Om de botsingsimpact van een verkeersongeval duidelijk te krijgen wordt in letselschadezaken soms een Delta-V-onderzoek gedaan. Simpel gezegd wordt er gekeken naar het verschil in snelheid tussen de voertuigen op het moment van botsing. Als sprake is van een geringe botsingssnelheid, dan praat men over een lage Delta-V.
Een Delta-V-onderzoek wordt vaak in opdracht van een verzekeraar opgestart in geval van aanrijdingen bij een lage snelheid en waarbij het slachtoffer whiplashachtige klachten laat zien. De vraag is echter wat juridisch het gevolg kan en mag zijn van zijn onderzoek.
Internationaal onderzoek
Prof. Wismans schrijft in zijn bijdrage in het PIV-bulletin van oktober 2015 over internationaal onderzoek naar het verband tussen de impactsnelheid en het ontstaan van whiplashklachten.(1) Hieruit volgt dat er een samenhang bestaat tussen het risico op whiplash en de impactsnelheid, maar dat er nog meer risico’s zijn.
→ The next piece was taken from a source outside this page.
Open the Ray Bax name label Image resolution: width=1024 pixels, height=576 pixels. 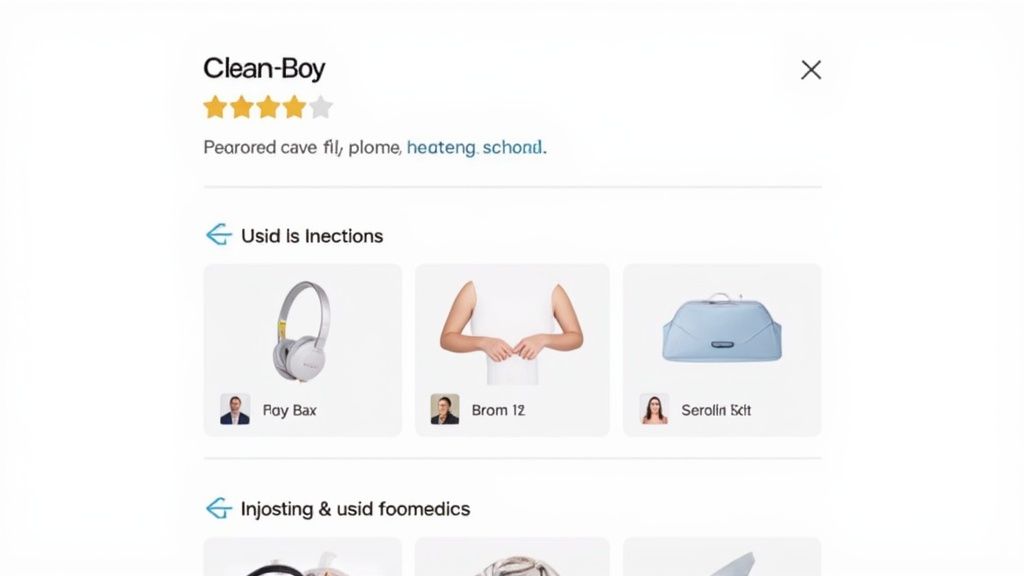point(289,410)
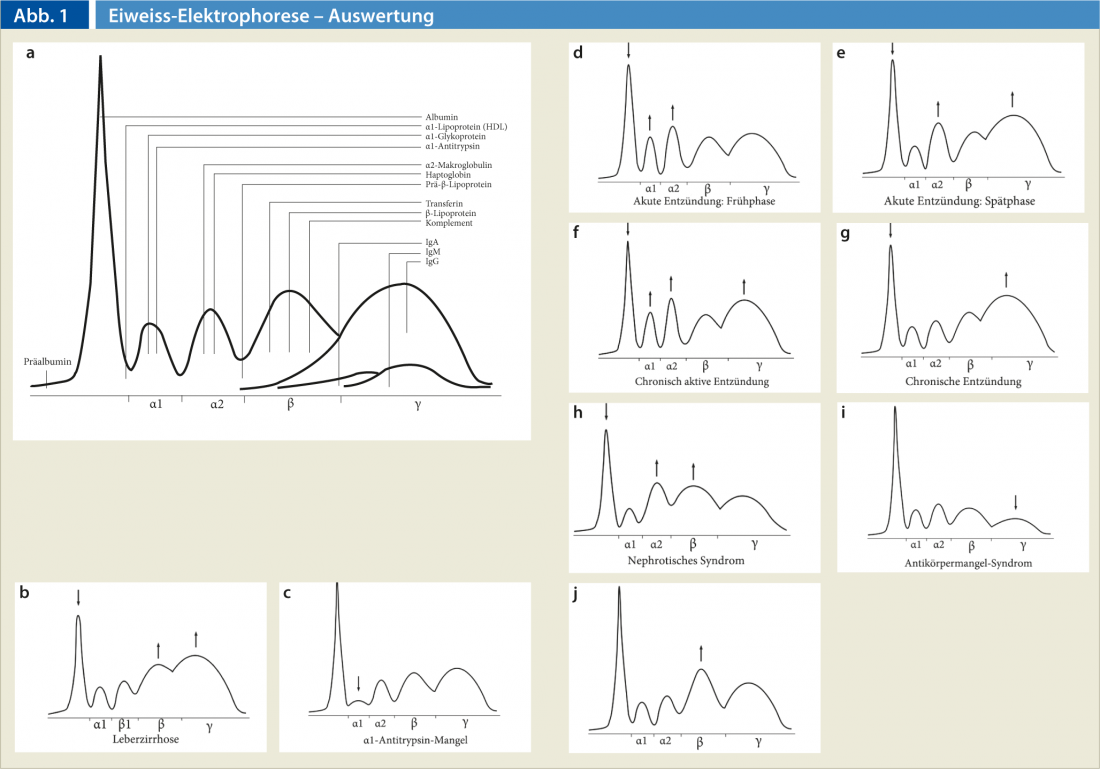Screen dimensions: 1100x769
Task: Click the γ up arrow in Chronisch aktive Entzündung
Action: pyautogui.click(x=744, y=286)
Onderzoek wijst immers uit dat de botsingimpact weliswaar een rol speelt bij de ontwikkeling van whiplashachtige klachten, maar ook andere factoren doen dat. Denk dan bijvoorbeeld aan de unieke lichamelijke kenmerken van het slachtoffer, zoals geslacht en eerdere nekklachten. Ook kan gedacht worden aan specifieke eigenschappen van het voertuig, zoals een auto zonder (adequate) hoofdsteunen. Het is dan ook de vraag of gesteld kan worden dat een whiplash niet kan ontstaan bij een geringe botsingsimpact.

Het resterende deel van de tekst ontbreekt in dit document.